The task –
Retype the records below so that each one matches exactly.

Dataset entries:
========================================================================

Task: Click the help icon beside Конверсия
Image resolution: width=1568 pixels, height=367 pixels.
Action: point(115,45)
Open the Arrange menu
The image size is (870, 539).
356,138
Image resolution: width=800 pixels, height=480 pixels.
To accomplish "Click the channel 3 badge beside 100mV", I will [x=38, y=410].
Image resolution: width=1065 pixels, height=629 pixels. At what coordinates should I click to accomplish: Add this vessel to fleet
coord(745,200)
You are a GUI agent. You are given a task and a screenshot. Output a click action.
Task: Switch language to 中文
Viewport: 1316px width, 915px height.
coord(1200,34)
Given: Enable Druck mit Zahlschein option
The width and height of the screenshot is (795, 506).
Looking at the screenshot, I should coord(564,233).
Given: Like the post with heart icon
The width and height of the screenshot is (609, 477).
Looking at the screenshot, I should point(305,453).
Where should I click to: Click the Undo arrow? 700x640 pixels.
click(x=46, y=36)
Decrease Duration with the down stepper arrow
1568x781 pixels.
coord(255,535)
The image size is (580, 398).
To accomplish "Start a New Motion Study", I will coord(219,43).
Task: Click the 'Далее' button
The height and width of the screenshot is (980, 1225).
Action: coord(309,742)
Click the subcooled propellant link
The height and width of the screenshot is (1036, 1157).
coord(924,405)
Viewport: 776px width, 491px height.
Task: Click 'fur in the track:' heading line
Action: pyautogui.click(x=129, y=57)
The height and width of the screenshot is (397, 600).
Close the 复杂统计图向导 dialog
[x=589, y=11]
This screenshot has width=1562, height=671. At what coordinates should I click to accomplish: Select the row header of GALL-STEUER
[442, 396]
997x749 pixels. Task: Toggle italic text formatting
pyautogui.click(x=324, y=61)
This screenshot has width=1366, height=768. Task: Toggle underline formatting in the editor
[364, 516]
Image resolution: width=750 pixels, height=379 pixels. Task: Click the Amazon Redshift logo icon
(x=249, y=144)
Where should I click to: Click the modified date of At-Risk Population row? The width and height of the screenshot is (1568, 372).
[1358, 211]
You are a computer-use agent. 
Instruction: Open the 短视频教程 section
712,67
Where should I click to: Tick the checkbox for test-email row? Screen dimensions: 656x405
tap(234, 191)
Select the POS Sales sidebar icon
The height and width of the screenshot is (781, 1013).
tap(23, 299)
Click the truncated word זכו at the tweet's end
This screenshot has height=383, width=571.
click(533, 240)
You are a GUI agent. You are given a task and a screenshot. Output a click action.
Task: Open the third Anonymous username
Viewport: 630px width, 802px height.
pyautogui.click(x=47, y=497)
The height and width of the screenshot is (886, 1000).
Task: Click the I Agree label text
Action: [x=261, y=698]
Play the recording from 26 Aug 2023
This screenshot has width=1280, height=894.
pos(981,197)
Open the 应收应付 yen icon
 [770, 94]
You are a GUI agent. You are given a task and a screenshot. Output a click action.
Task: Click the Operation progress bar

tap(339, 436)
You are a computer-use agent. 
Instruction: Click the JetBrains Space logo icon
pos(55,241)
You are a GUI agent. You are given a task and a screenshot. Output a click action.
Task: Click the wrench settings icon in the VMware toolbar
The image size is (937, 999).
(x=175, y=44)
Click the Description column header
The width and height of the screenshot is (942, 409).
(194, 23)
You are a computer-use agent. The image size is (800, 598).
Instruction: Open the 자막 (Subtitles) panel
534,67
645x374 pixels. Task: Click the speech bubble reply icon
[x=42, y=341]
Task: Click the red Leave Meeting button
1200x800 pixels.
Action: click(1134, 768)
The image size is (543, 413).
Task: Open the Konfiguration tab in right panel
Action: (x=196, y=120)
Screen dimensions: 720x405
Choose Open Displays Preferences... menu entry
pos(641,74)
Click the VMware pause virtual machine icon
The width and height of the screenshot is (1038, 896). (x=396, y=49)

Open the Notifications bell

========================================================================

Answer for this exercise –
Task: Click the help icon beside Конверсия
Image resolution: width=1568 pixels, height=367 pixels.
Action: point(115,45)
Open the Arrange menu
The image size is (870, 539).
356,138
Image resolution: width=800 pixels, height=480 pixels.
To accomplish "Click the channel 3 badge beside 100mV", I will [x=38, y=410].
Image resolution: width=1065 pixels, height=629 pixels. At what coordinates should I click to accomplish: Add this vessel to fleet
coord(745,200)
You are a GUI agent. You are given a task and a screenshot. Output a click action.
Task: Switch language to 中文
Viewport: 1316px width, 915px height.
coord(1200,34)
Given: Enable Druck mit Zahlschein option
The width and height of the screenshot is (795, 506).
Looking at the screenshot, I should coord(564,233).
Given: Like the post with heart icon
The width and height of the screenshot is (609, 477).
Looking at the screenshot, I should point(305,453).
Where should I click to: Click the Undo arrow? 700x640 pixels.
click(x=46, y=36)
Decrease Duration with the down stepper arrow
1568x781 pixels.
coord(255,535)
The image size is (580, 398).
To accomplish "Start a New Motion Study", I will coord(219,43).
Task: Click the 'Далее' button
The height and width of the screenshot is (980, 1225).
Action: coord(309,742)
Click the subcooled propellant link
The height and width of the screenshot is (1036, 1157).
coord(924,405)
Viewport: 776px width, 491px height.
Task: Click 'fur in the track:' heading line
Action: pyautogui.click(x=129, y=57)
The height and width of the screenshot is (397, 600).
Close the 复杂统计图向导 dialog
[x=589, y=11]
This screenshot has width=1562, height=671. At what coordinates should I click to accomplish: Select the row header of GALL-STEUER
[442, 396]
997x749 pixels. Task: Toggle italic text formatting
pyautogui.click(x=324, y=61)
This screenshot has width=1366, height=768. Task: Toggle underline formatting in the editor
[364, 516]
Image resolution: width=750 pixels, height=379 pixels. Task: Click the Amazon Redshift logo icon
(x=249, y=144)
Where should I click to: Click the modified date of At-Risk Population row? The width and height of the screenshot is (1568, 372).
[1358, 211]
You are a computer-use agent. 
Instruction: Open the 短视频教程 section
712,67
Where should I click to: Tick the checkbox for test-email row? Screen dimensions: 656x405
tap(234, 191)
Select the POS Sales sidebar icon
The height and width of the screenshot is (781, 1013).
tap(23, 299)
Click the truncated word זכו at the tweet's end
This screenshot has height=383, width=571.
click(533, 240)
You are a GUI agent. You are given a task and a screenshot. Output a click action.
Task: Open the third Anonymous username
Viewport: 630px width, 802px height.
pyautogui.click(x=47, y=497)
The height and width of the screenshot is (886, 1000).
Task: Click the I Agree label text
Action: [x=261, y=698]
Play the recording from 26 Aug 2023
This screenshot has width=1280, height=894.
pos(981,197)
Open the 应收应付 yen icon
 [770, 94]
You are a GUI agent. You are given a task and a screenshot. Output a click action.
Task: Click the Operation progress bar

tap(339, 436)
You are a computer-use agent. 
Instruction: Click the JetBrains Space logo icon
pos(55,241)
You are a GUI agent. You are given a task and a screenshot. Output a click action.
Task: Click the wrench settings icon in the VMware toolbar
The image size is (937, 999).
(x=175, y=44)
Click the Description column header
The width and height of the screenshot is (942, 409).
(194, 23)
You are a computer-use agent. The image size is (800, 598).
Instruction: Open the 자막 (Subtitles) panel
534,67
645x374 pixels. Task: Click the speech bubble reply icon
[x=42, y=341]
Task: Click the red Leave Meeting button
1200x800 pixels.
Action: click(1134, 768)
The image size is (543, 413).
Task: Open the Konfiguration tab in right panel
Action: (x=196, y=120)
Screen dimensions: 720x405
Choose Open Displays Preferences... menu entry
pos(641,74)
Click the VMware pause virtual machine icon
The width and height of the screenshot is (1038, 896). (x=396, y=49)

Open the Notifications bell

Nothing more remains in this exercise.